*Texte fourni*.
◇ ◇ ◇ ◇ ◇
LE MINISTRE DE LA CITOYENNETÉ ET

DE L’IMMIGRATION

défendeur

JUGEMENT ET MOTIFS

I. Nature de l’affaire

[1] La Cour est saisie d’une demande de contrôle judiciaire de la décision, datée du 13 décembre 2021, par laquelle la Section d’appel des réfugiés [la SAR] de la Commission de l’immigration et du statut de réfugié du Canada a rejeté l’appel du demandeur et confirmé la décision de la Section de la protection des réfugiés [la SPR] selon laquelle le demandeur n’avait ni qualité de réfugié au sens de la Convention, ni celle de personne à protéger au titre de l’article 96 et du paragraphe 97(1) de la Loi sur l’immigration et la protection des réfugiés, LC 2001, c 27 [la LIPR].

II. Les faits

[2] Le demandeur est un citoyen de l’Argentine. Né au Pakistan, il a immigré en Argentine en 2011. Il a obtenu la citoyenneté argentine en 2015.

[3] Le demandeur s’est lancé en affaires en Argentine; il y détenait et exploitait plusieurs magasins. Ses affaires étaient lucratives et lui permettaient de vivre dans un quartier huppé.

[4] Le demandeur a été jugé crédible. Il affirme craindre un criminel appelé « El Negro » et ses acolytes.

[5] Étant donné que le demandeur invoque la persécution fondée sur des motifs mixtes, dont un aurait un lien avec un motif énoncé à l’article 96 de la LIPR et s’ajouterait à des actes d’extorsion pour de l’argent, je vais me reporter à la preuve de ce lien dans le présent résumé.
◇ ◇ ◇ ◇ ◇
*Données fournies*.
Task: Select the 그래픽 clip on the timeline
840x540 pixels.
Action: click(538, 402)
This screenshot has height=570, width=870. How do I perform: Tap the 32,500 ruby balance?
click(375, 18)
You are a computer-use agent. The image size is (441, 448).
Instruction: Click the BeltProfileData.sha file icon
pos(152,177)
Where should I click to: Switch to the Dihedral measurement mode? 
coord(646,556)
◇ ◇ ◇ ◇ ◇
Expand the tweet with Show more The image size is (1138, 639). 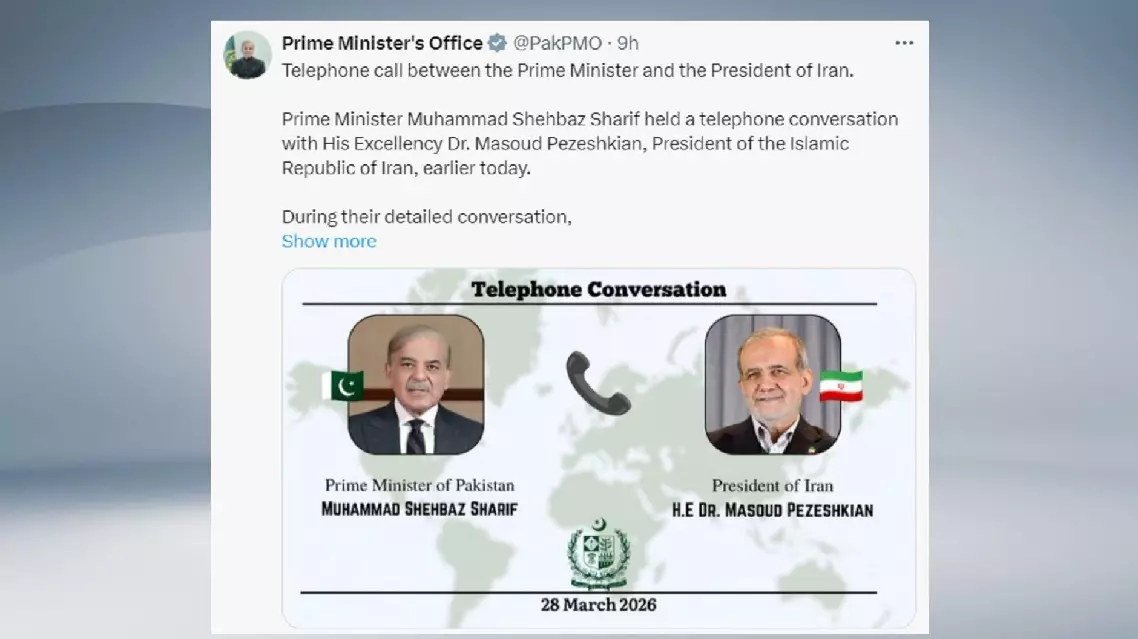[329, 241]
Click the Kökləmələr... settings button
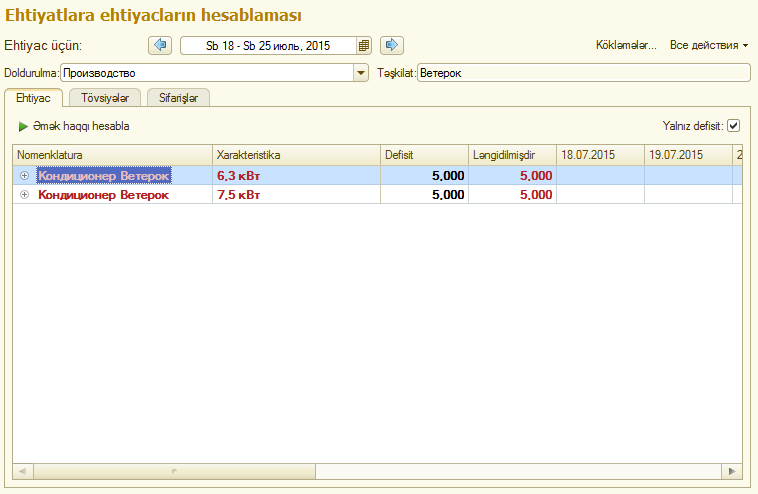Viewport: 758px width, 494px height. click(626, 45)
◇ ◇ ◇ ◇ ◇
*Consigne 1*. Recopiez intégralement les lignes de données, de celle qui contient « You are a computer-use » jusqu'à celle qui contient « coord(646,556) » incluse, en augmentant de 93 chaque coordonnée donnée en réponse.
*Consigne 2*. Poursuivez le jugement sur la demande de contrôle judiciaire du demandeur argentin à partir de l'endroit où il s'arrête.
Le texte et les lignes de données sont indépendants les uns des autres.

*Réponse rédigée 1*.
You are a computer-use agent. The image size is (441, 448).
Instruction: Click the BeltProfileData.sha file icon
pos(245,270)
Where should I click to: Switch to the Dihedral measurement mode? 
coord(739,649)

*Réponse rédigée 2*.
[6] Le demandeur a déclaré ce qui suit dans son formulaire Fondement de la demande d’asile [le formulaire FDA] : [traduction] « Il existe une mafia de la drogue appelée El Negro ou El Patrón; elle est également impliquée dans d’autres activités criminelles en Argentine. À maintes reprises, [ses membres] m’ont menacé et déclaré que, parce que je suis musulman, que je possède plusieurs entreprises et que je vis dans un quartier huppé, je devais leur verser d’importantes sommes d’argent, sinon ils me tueraient ». [Non souligné dans l’original.]

[7] Durant son témoignage, le demandeur a raconté qu’un acolyte d’El Negro avait affirmé à un de ses employés que [traduction] « [L]e Musulman est… vous savez, il prend notre argent, et donc ce Musulman doit payer cet argent ». [Non souligné dans l’original.]

[8] Cependant, la déclaration écrite de l’employé en question ne contenait pas cet élément d’information.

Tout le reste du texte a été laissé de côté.